A bare-bones TensorFlow framework for Bayesian deep learning and Gaussian process approximation

Overview

Aboleth

circleCI Documentation Status

A bare-bones TensorFlow framework for Bayesian deep learning and Gaussian process approximation [1] with stochastic gradient variational Bayes inference [2].

Features

Some of the features of Aboleth:

  • Bayesian fully-connected, embedding and convolutional layers using SGVB [2] for inference.
  • Random Fourier and arc-cosine features for approximate Gaussian processes. Optional variational optimisation of these feature weights as per [1].
  • Imputation layers with parameters that are learned as part of a model.
  • Noise Contrastive Priors [3] for better out-of-domain uncertainty estimation.
  • Very flexible construction of networks, e.g. multiple inputs, ResNets etc.
  • Compatible and interoperable with other neural net frameworks such as Keras (see the demos for more information).

Why?

The purpose of Aboleth is to provide a set of high performance and light weight components for building Bayesian neural nets and approximate (deep) Gaussian process computational graphs. We aim for minimal abstraction over pure TensorFlow, so you can still assign parts of the computational graph to different hardware, use your own data feeds/queues, and manage your own sessions etc.
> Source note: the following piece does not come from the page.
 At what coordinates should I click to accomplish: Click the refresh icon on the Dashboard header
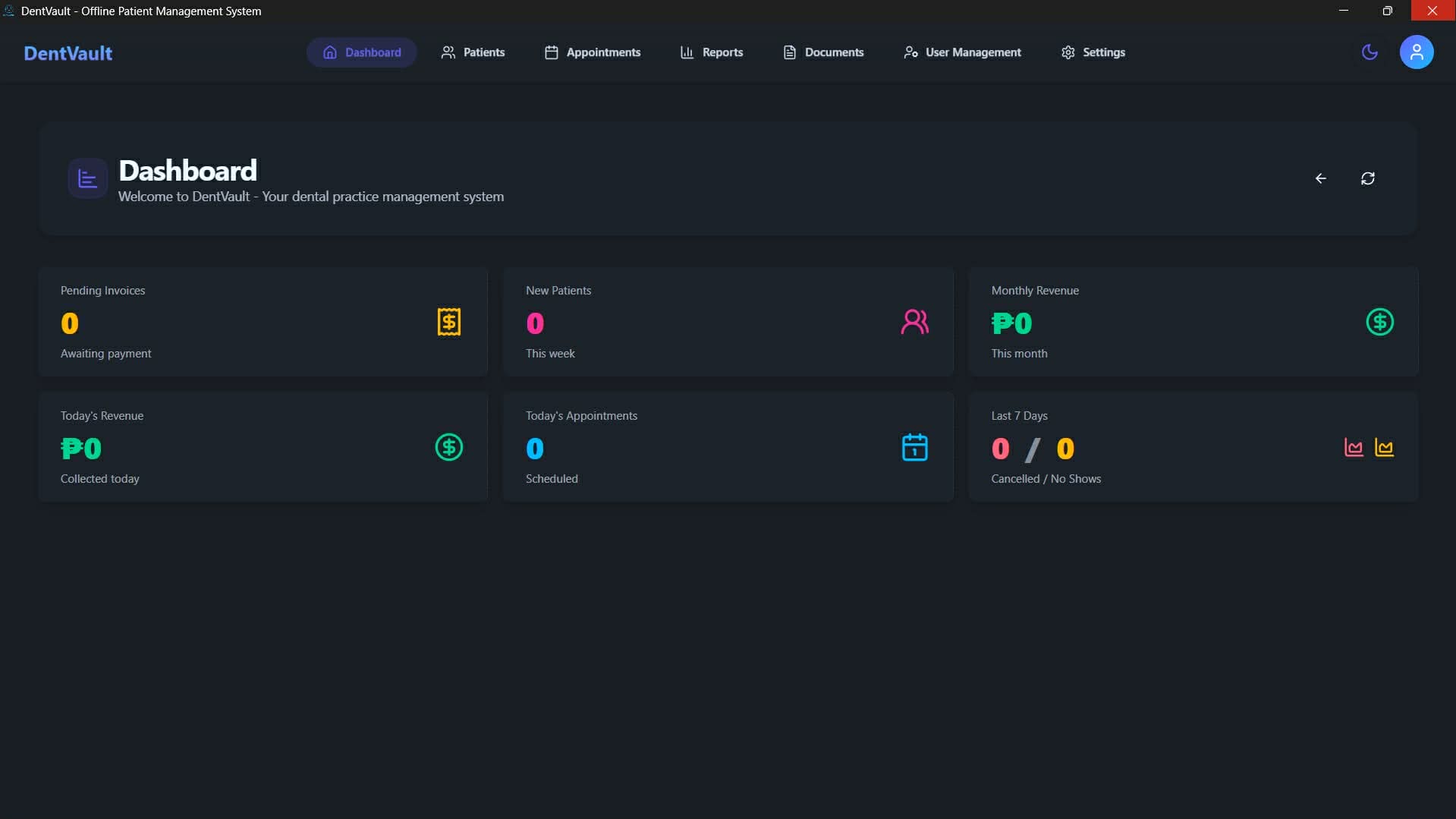click(1368, 178)
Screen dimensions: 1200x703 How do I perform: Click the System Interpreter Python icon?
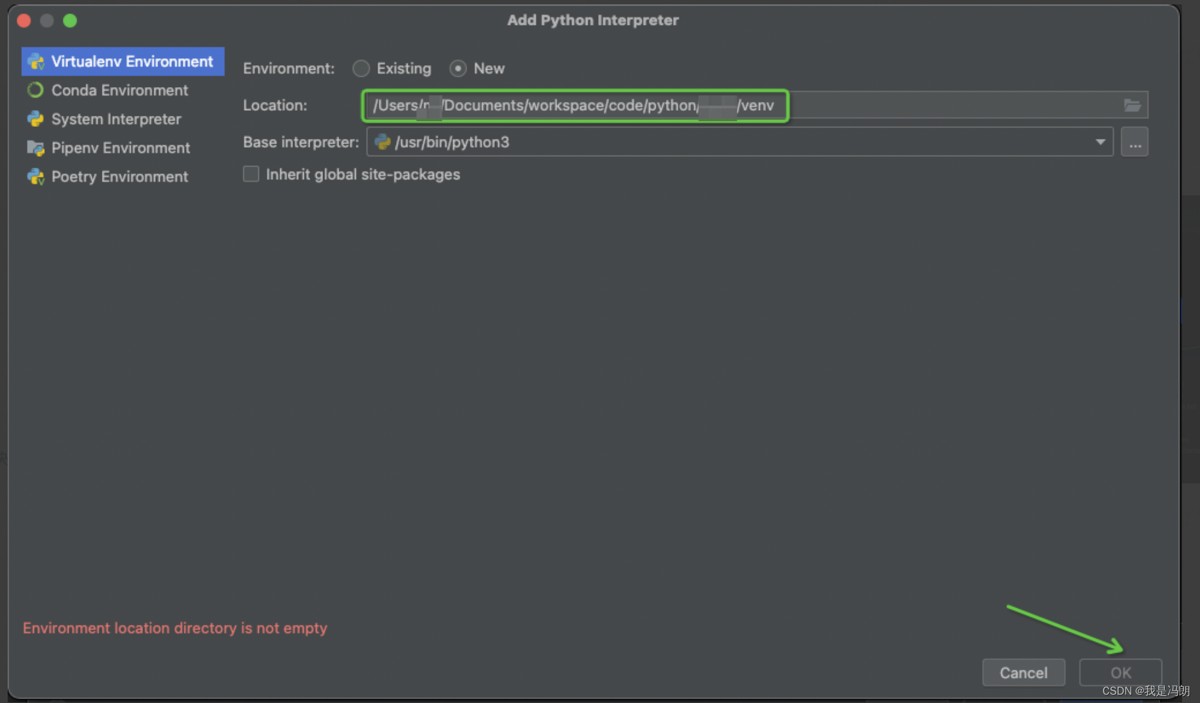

Here is an example of building a simple Bayesian neural net classifier with one hidden layer and Normal prior/posterior distributions on the network weights:

import tensorflow as tf
import aboleth as ab

# Define the network, ">>" implements function composition,
# the InputLayer gives a kwarg for this network, and
# allows us to specify the number of samples for stochastic
# gradient variational Bayes.
net = (
    ab.InputLayer(name="X", n_samples=5) >>
    ab.DenseVariational(output_dim=100) >>
    ab.Activation(tf.nn.relu) >>
    ab.DenseVariational(output_dim=1)
)

X_ = tf.placeholder(tf.float, shape=(None, D))
Y_ = tf.placeholder(tf.float, shape=(None, 1))

# Build the network, nn, and the parameter regularization, kl
nn, kl = net(X=X_)

# Define the likelihood model
likelihood = tf.distributions.Bernoulli(logits=nn).log_prob(Y_)

# Build the final loss function to use with TensorFlow train
loss = ab.elbo(likelihood, kl, N)

# Now your TensorFlow training code here!
...

At the moment the focus of Aboleth is on supervised tasks, however this is subject to change in subsequent releases if there is interest in this capability.

Installation

NOTE: Aboleth is a Python 3 library only. Some of the functionality within it depends on features only found in python 3. Sorry.

To get up and running quickly you can use pip and get the Aboleth package from PyPI:

$ pip install aboleth

For the best performance on your architecture, we recommend installing TensorFlow from sources.

Or, to install additional dependencies required by the demos:

$ pip install aboleth[demos]

To install in develop mode with packages required for development we recommend you clone the repository from GitHub:

$ git clone [email protected]:data61/aboleth.git

Then in the directory that you cloned into, issue the following:

$ pip install -e .[dev]

Getting Started

See the quick start guide to get started, and for more in depth guide, have a look at our tutorials. Also see the demos folder for more examples of creating and training algorithms with Aboleth.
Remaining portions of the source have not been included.